PROBLEM REQUIREMENTS
Print every line of the records below exactly as it reads.

DATA SHOWN
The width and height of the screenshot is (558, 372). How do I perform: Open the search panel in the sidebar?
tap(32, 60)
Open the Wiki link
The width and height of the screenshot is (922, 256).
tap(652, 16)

RESPONSE AREA
The width and height of the screenshot is (558, 372). How do I perform: Open the search panel in the sidebar?
tap(32, 60)
Open the Wiki link
The width and height of the screenshot is (922, 256).
tap(652, 16)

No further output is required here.